__Exercise task__
Reproduce the lines starting with the line containing "Open the cut-off" and going on through the end of the lines, replacing "thumbnail" with "preview" and leaving everything else unchanged. Omit the pictures from your answer.
[BEGIN Data for processing]
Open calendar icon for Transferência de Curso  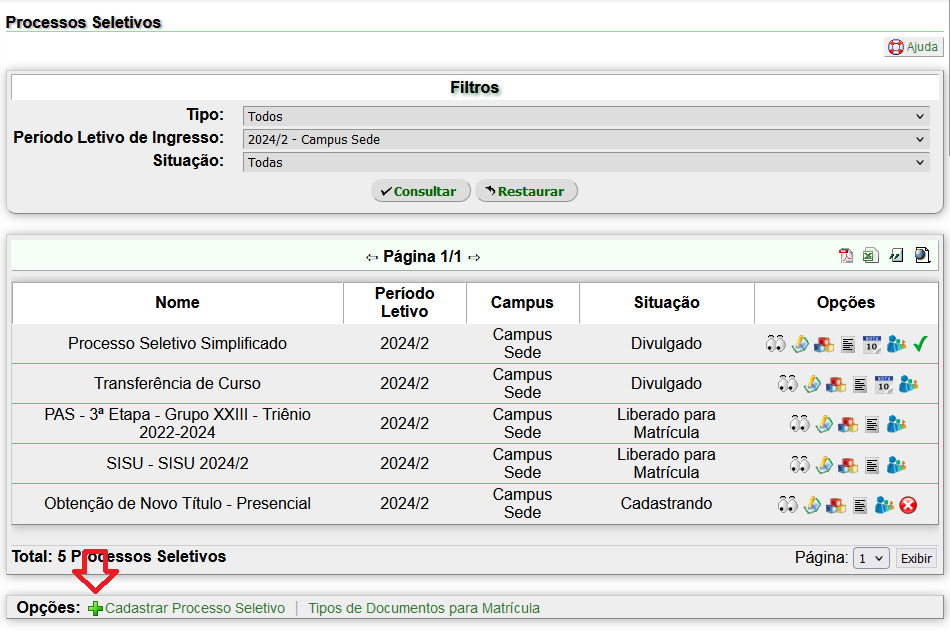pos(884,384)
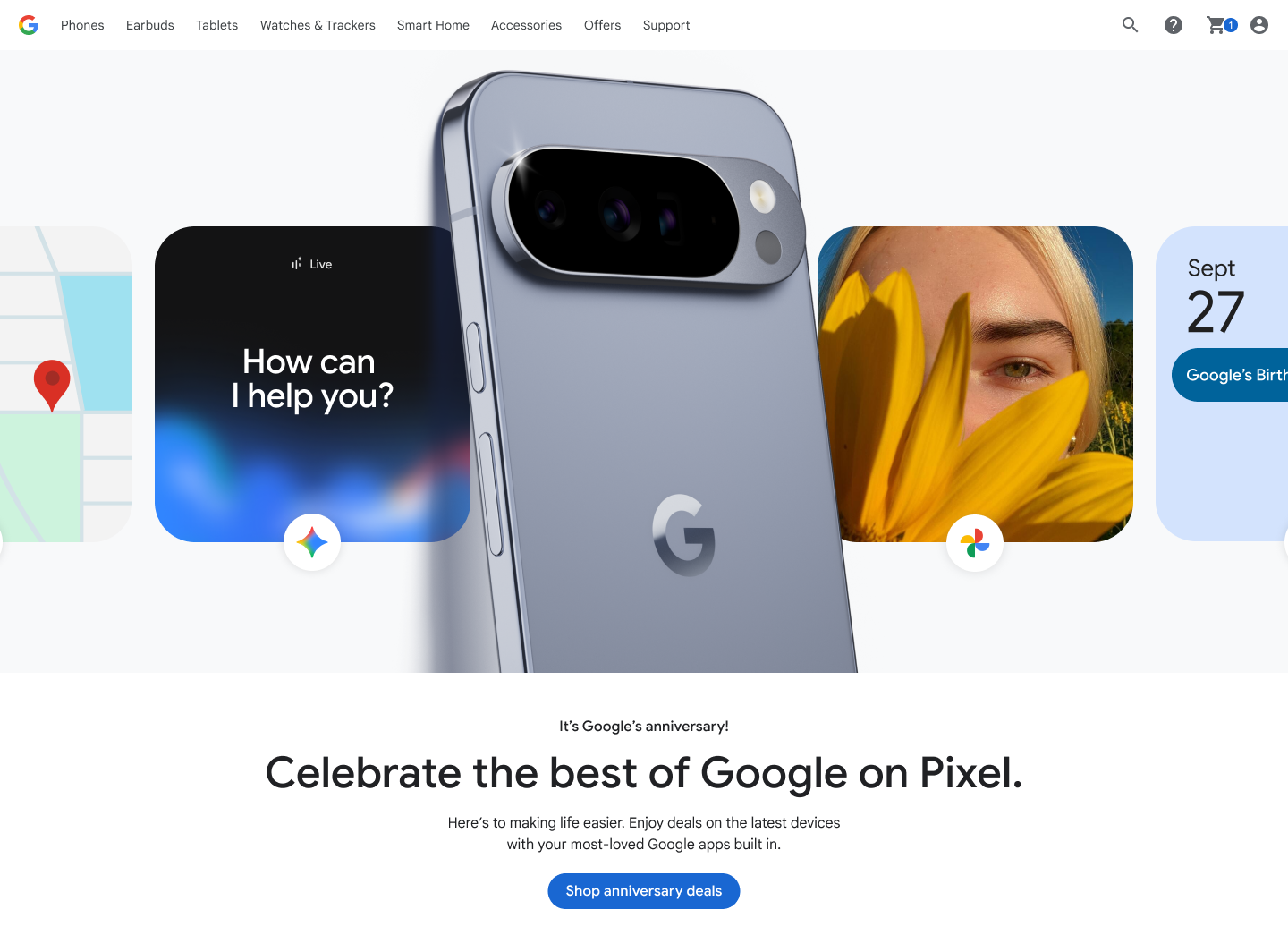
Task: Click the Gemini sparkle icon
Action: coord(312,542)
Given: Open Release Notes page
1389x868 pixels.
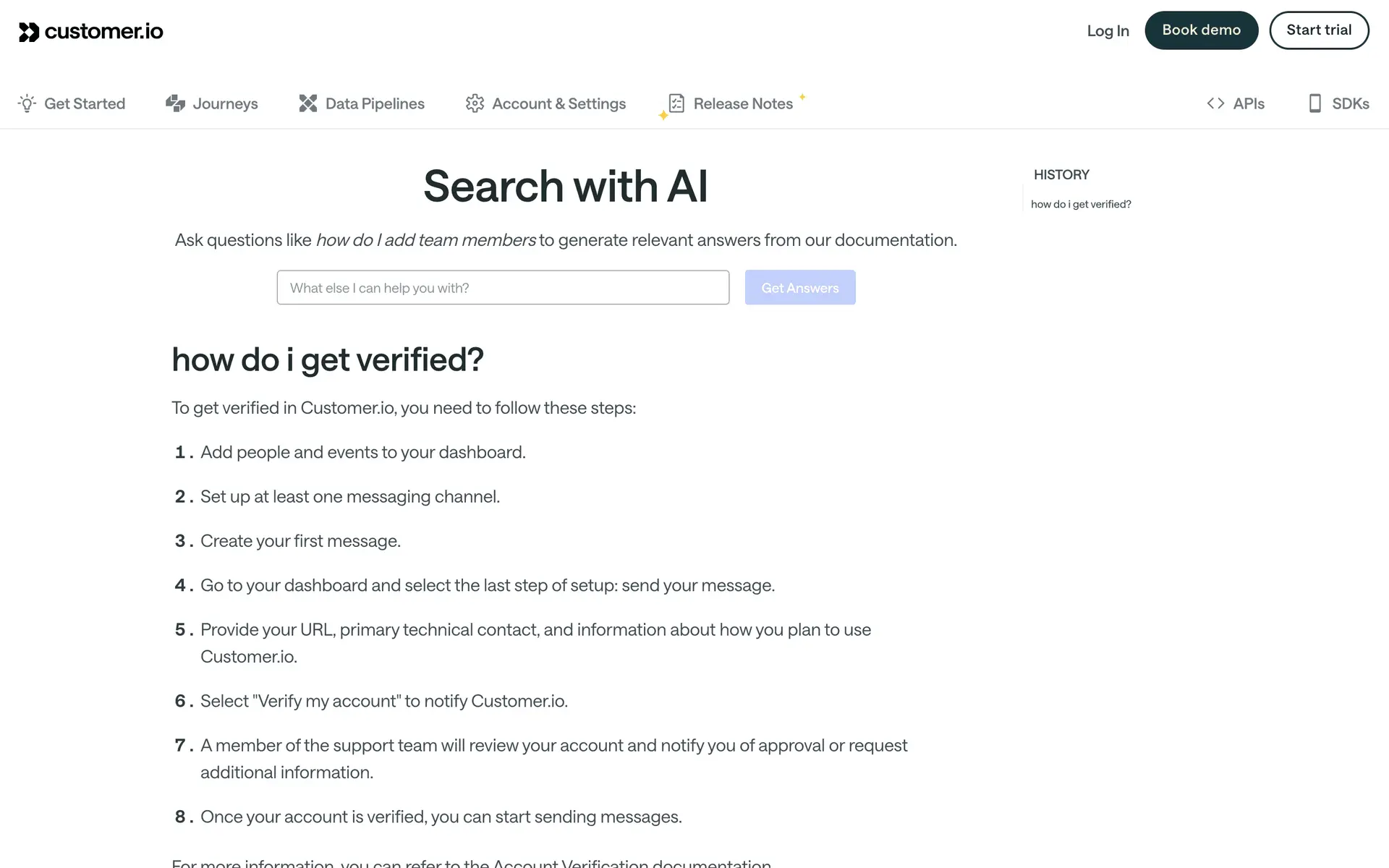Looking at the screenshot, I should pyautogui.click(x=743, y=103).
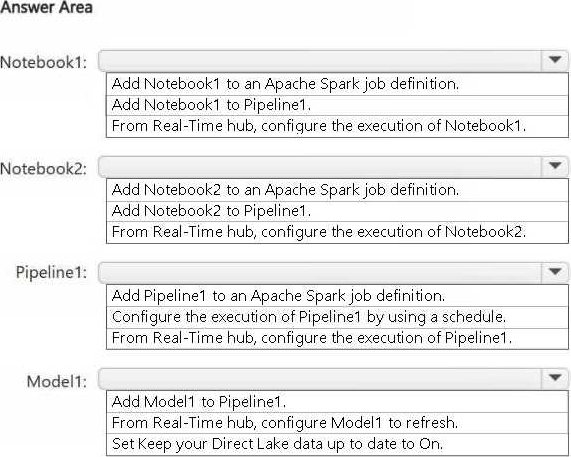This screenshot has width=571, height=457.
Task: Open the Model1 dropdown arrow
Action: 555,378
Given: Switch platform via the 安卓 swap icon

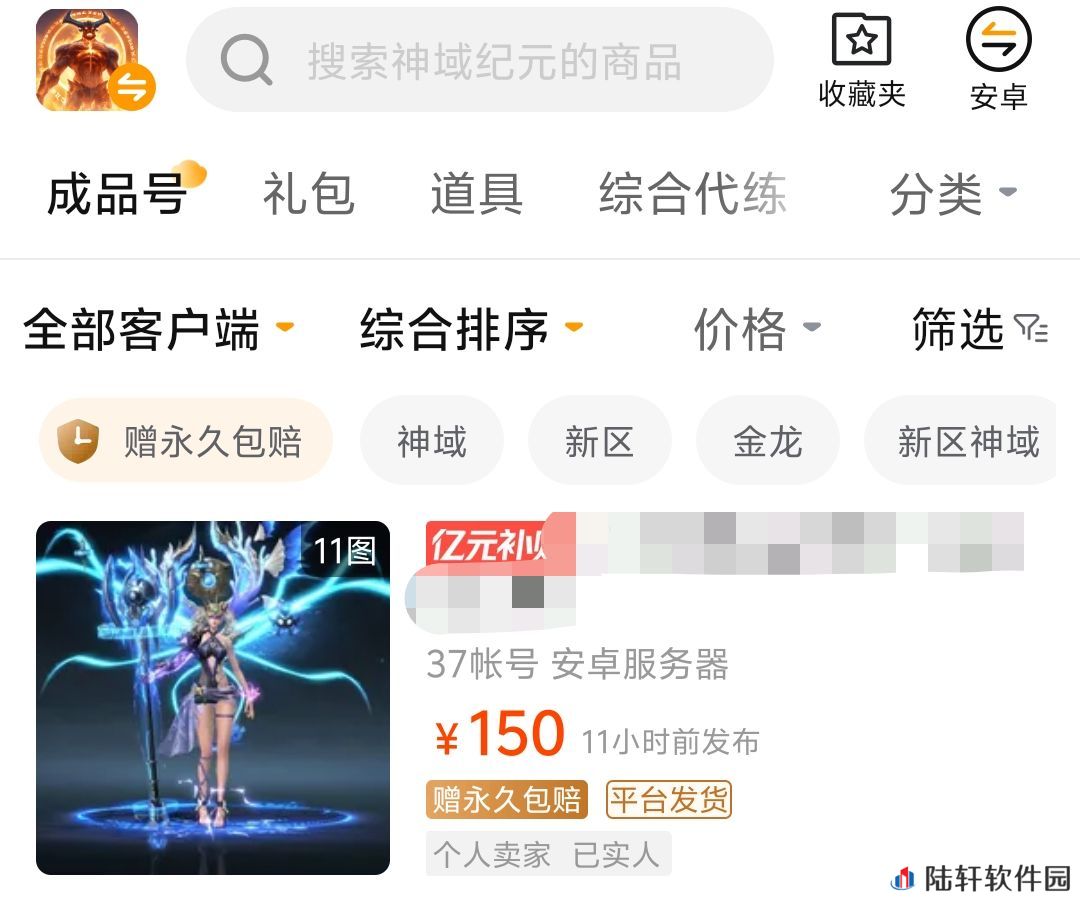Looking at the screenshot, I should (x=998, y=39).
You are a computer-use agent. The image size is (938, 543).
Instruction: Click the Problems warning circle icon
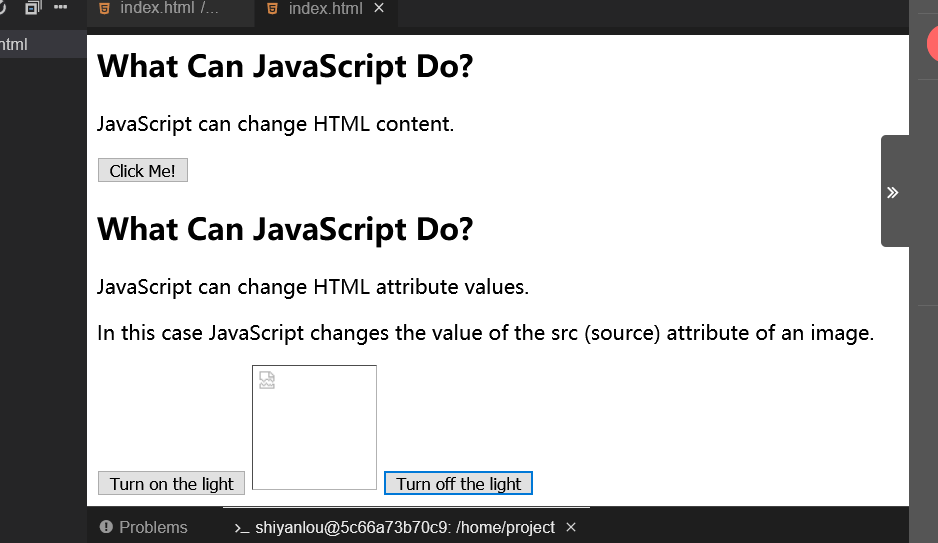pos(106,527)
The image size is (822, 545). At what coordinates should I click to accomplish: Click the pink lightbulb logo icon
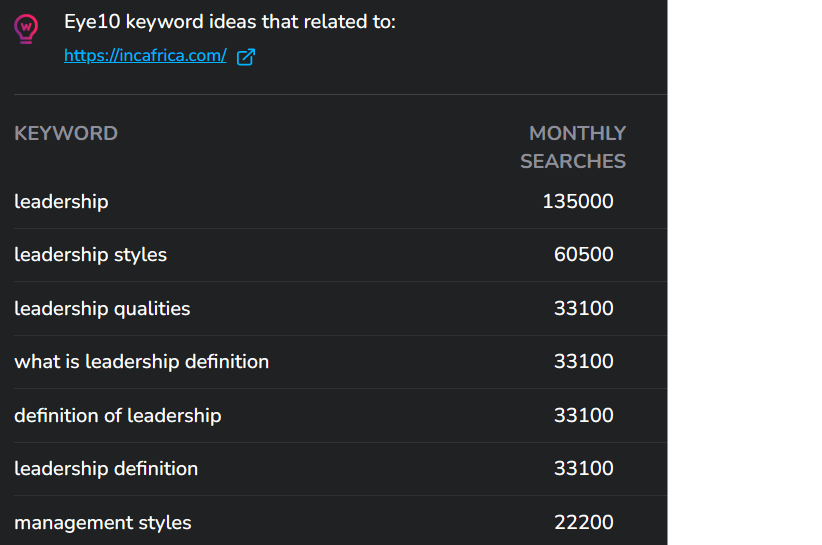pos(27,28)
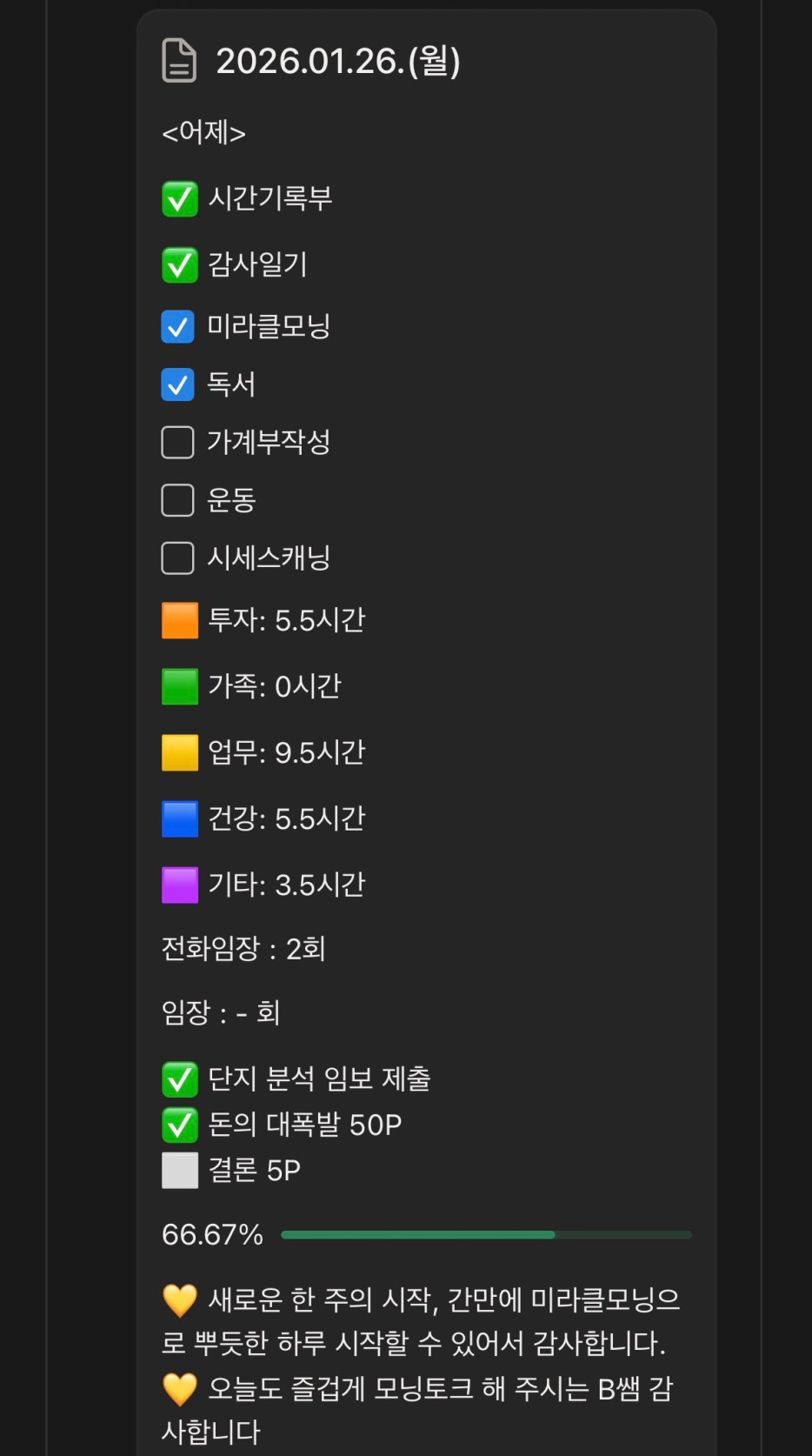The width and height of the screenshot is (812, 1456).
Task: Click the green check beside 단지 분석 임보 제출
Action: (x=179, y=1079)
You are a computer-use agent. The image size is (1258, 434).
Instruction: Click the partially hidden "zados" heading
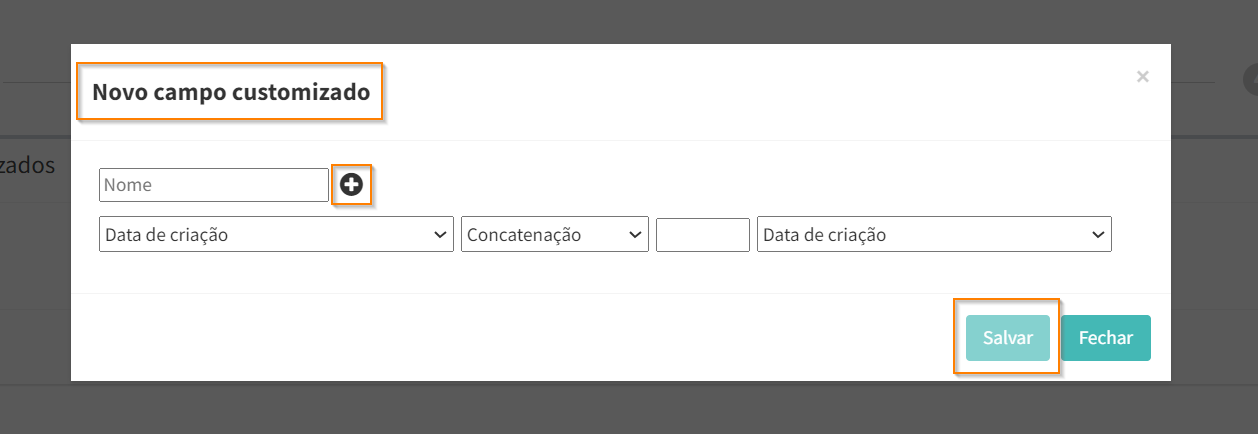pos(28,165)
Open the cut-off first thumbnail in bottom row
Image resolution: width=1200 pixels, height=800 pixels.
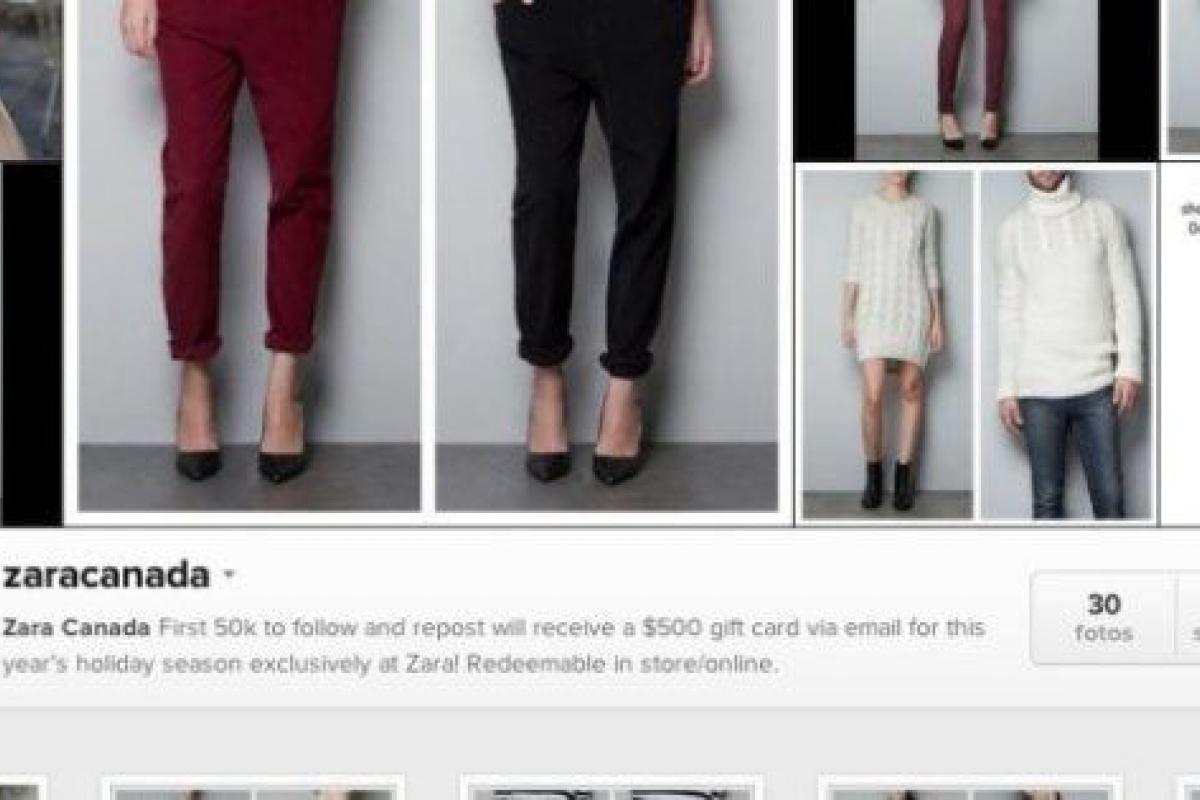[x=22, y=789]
[END Data for processing]
__Solution__
Open the cut-off first preview in bottom row
Image resolution: width=1200 pixels, height=800 pixels.
[x=22, y=789]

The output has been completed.